Directions.
A: Rewrite the part of the home food preservation review between "Kids earn how" and "of drying fruits.", inclusive, so that "meal plan" stands in place of "menu plan".
B: Format the entries between the lines holding "Task: Click the" and "The image size is (453, 709). tap(214, 341)", inclusive, as a two-column CSV with the headers instruction and location. Give one row per entry, put each value in its own quoted field with line breaks turned into spaces, and leave out the pictures.

4-H is America’s largest youth development organization.  The organization gives kids an opportunity to participate in hands-on projects covering health, science, agriculture and citizenship, and do so in a positive environment where they receive guidance from adult mentors.  4-H reaches nearly six million young people across the U.S –  from every corner of America – from urban neighborhoods to suburban school yards to rural farming communities.

The 4-H programs include STEM & AGRICULTURE programs, CITIZENSHIP programs, and HEALTHY LIVING programs, and FYI – they’re great for homeschooling!

The 4‑H Healthy Living program is designed to help kids learn about living a healthy lifestyle through fun, hands-on activities and projects. The materials for this program emphasize inquiry-based, experiential learning – where kids “do, reflect, and apply”.

The Healthy Living Home Food Preservation curriculum is part of the Healthy Living Program.  The Home Food Preservation curriculum is the focus of this review.

The 4-H Healthy Living Home Food Preservation curriculum consists of four different manuals. The manuals include:  1. Freezing, 2. Drying, 3. Boiling Water Canning, and 4. Pressure Canning.

You can purchase them separately or as a bundle, with a bundle discount.  I like options and I like discounts, don’t you?  🙂

Each manual includes nutrition information, kitchen basics, the basics of the preservation procedure, and activities so kids can learn the techniques. The manuals are  between 36 and 40 pages; are for grades 3-12, beginner skill level; and are written for the youth participant.  They’re authored by the University of Idaho, using USDA food preservation guidelines.

For additional info on each manual, see below


Kids learn how to safely freeze foods and how to use the frozen foods in healthy recipes.  Activities include freezing fruit and vegetables, conducting a taste test, and creating a freezer inventory.

– 40 pages





Kids earn how to safely dry foods and how to use the foods they dry in healthy recipes.  Activities include drying fruits and herbs, making fruit leathers, and making a menu plan.  My kids like this manual, they especially like the activity of drying fruits.

– 40 pages



Kids learn how to safely preserve fruits, tomatoes, fruit spreads, and pickles, and how to use these home-canned foods in healthy recipes. Activities include canning fruit, making syrup, jams and jellies, and making pickles. Making pickles is a big hit with my kids.

– 40 pages



Kids learn how to safely preserve tomatoes, vegetables, and meats, and how to use home-canned foods in healthy recipes. Activities include canning vegetables, beans, and combinations of meat and vegetables.

Provided data.
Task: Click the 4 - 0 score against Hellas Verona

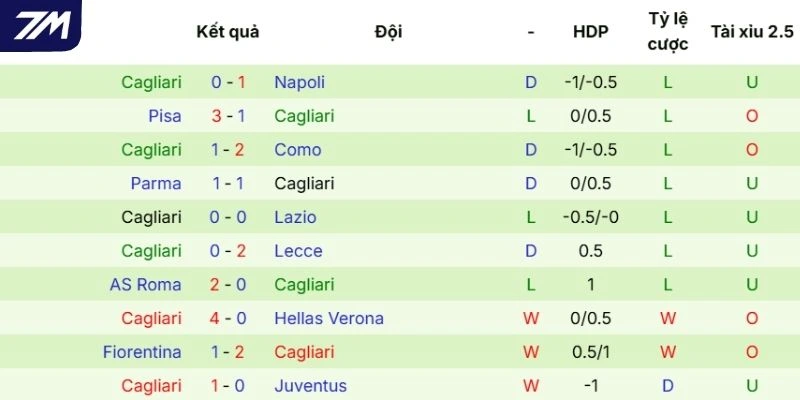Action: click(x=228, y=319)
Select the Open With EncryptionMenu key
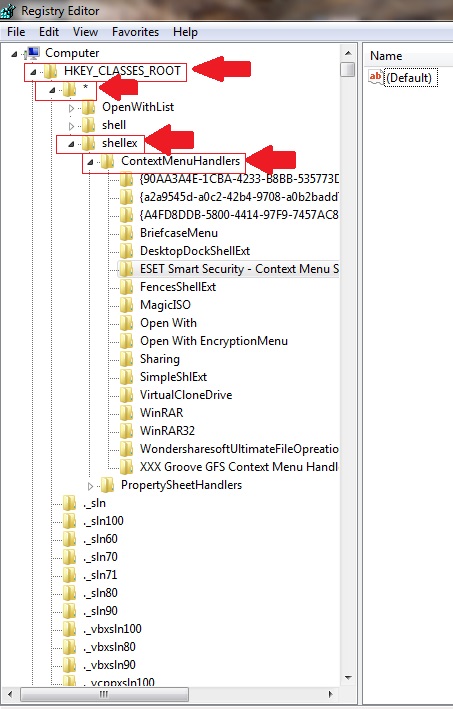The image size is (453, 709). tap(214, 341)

--

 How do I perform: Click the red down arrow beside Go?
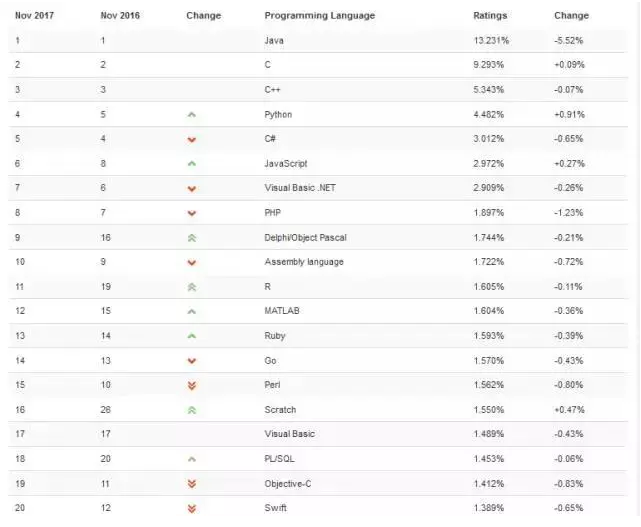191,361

Results in order.
A:
Kids earn how to safely dry foods and how to use the foods they dry in healthy recipes.  Activities include drying fruits and herbs, making fruit leathers, and making a meal plan.  My kids like this manual, they especially like the activity of drying fruits.

B:
instruction,location
"Task: Click the 4 - 0 score against Hellas Verona","Action: click(x=228, y=319)"
"Select the Open With EncryptionMenu key","The image size is (453, 709). tap(214, 341)"